Exercise description: Transcribe the lines below exactly, beginning with the line that holds "This screenshot has width=921, height=536." and ending with the final line, both included. Pictures are to be left out.
+++
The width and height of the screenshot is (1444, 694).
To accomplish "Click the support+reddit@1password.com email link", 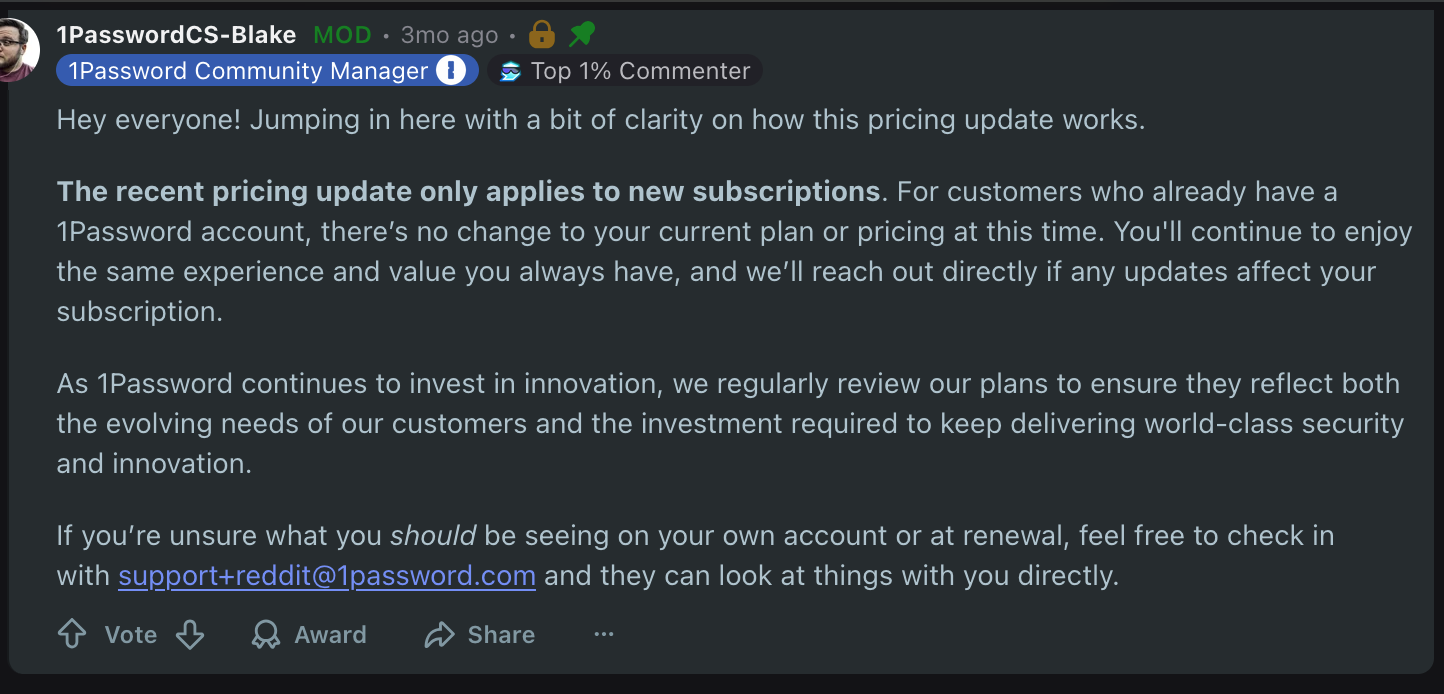I will coord(327,576).
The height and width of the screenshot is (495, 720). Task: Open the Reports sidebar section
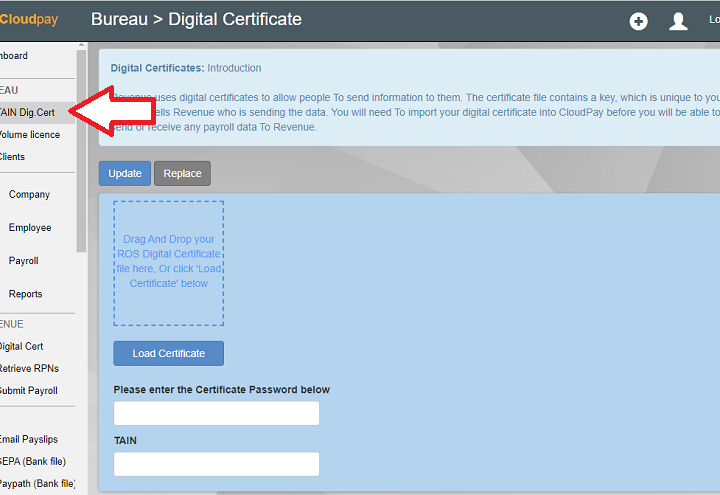26,293
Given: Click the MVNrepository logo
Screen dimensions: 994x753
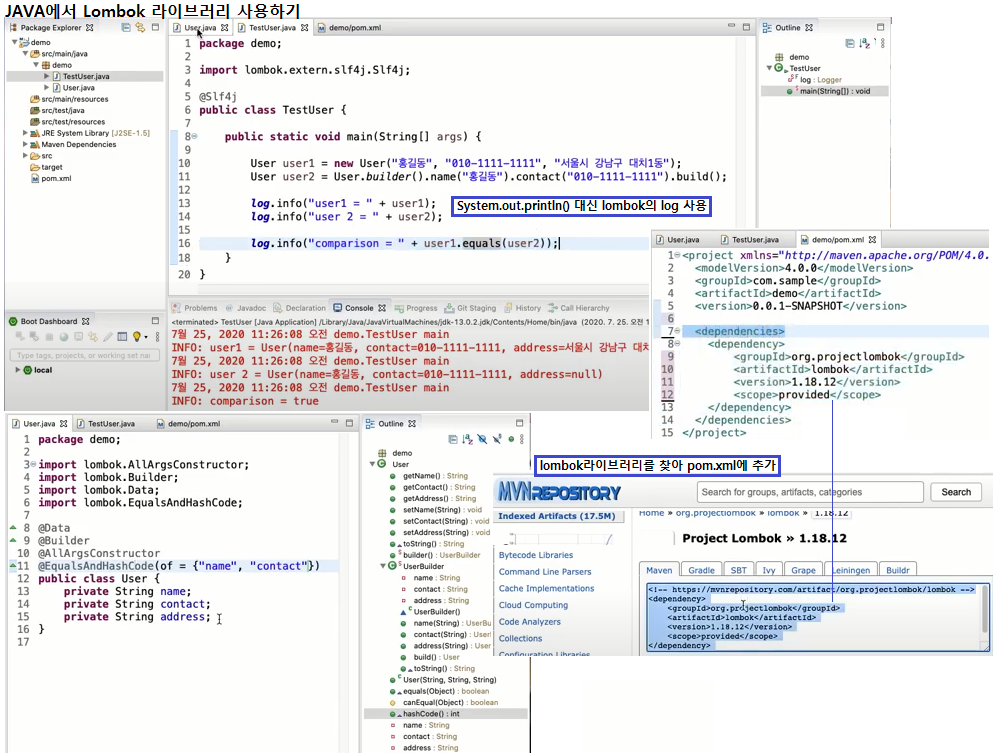Looking at the screenshot, I should [x=560, y=492].
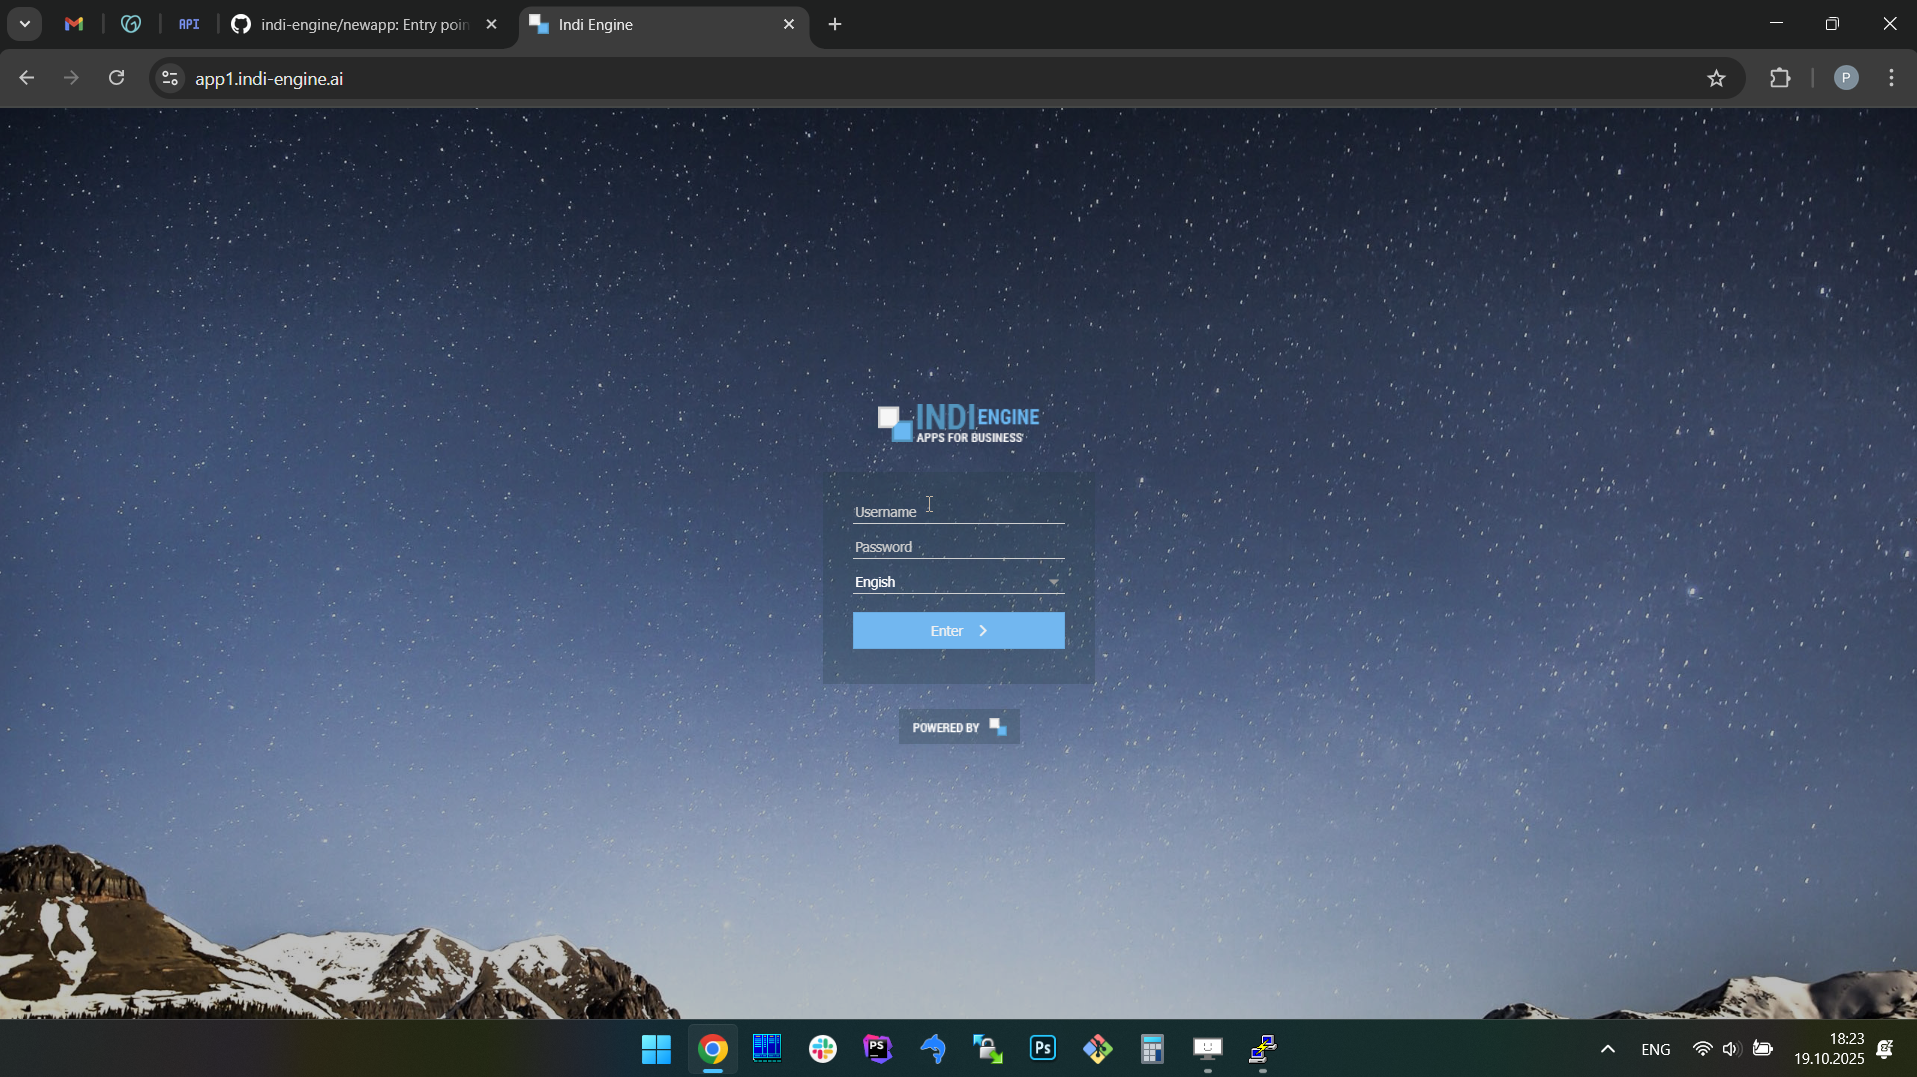Viewport: 1917px width, 1077px height.
Task: Open Calculator from the taskbar
Action: [1152, 1048]
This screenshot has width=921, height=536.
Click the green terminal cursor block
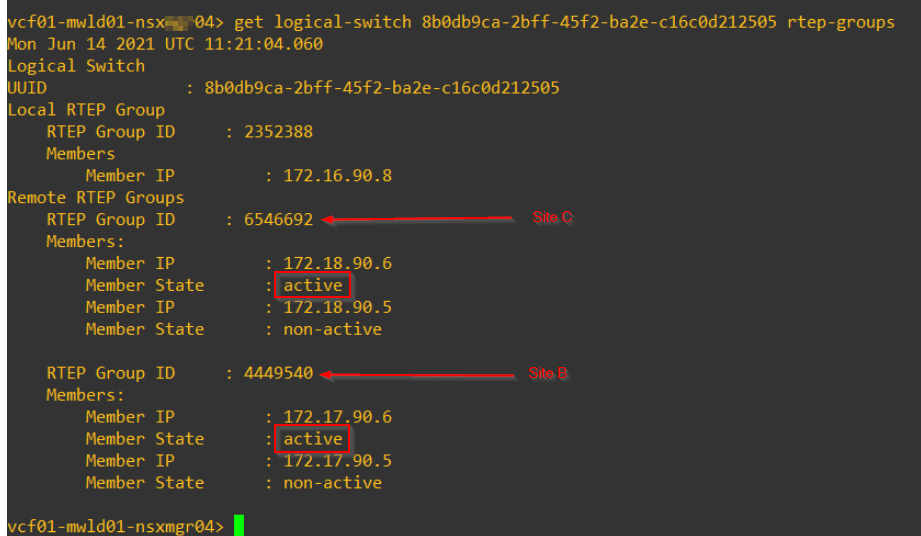click(x=238, y=525)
+++
Task answer:
This screenshot has width=921, height=536.
Click the green terminal cursor block
click(x=238, y=525)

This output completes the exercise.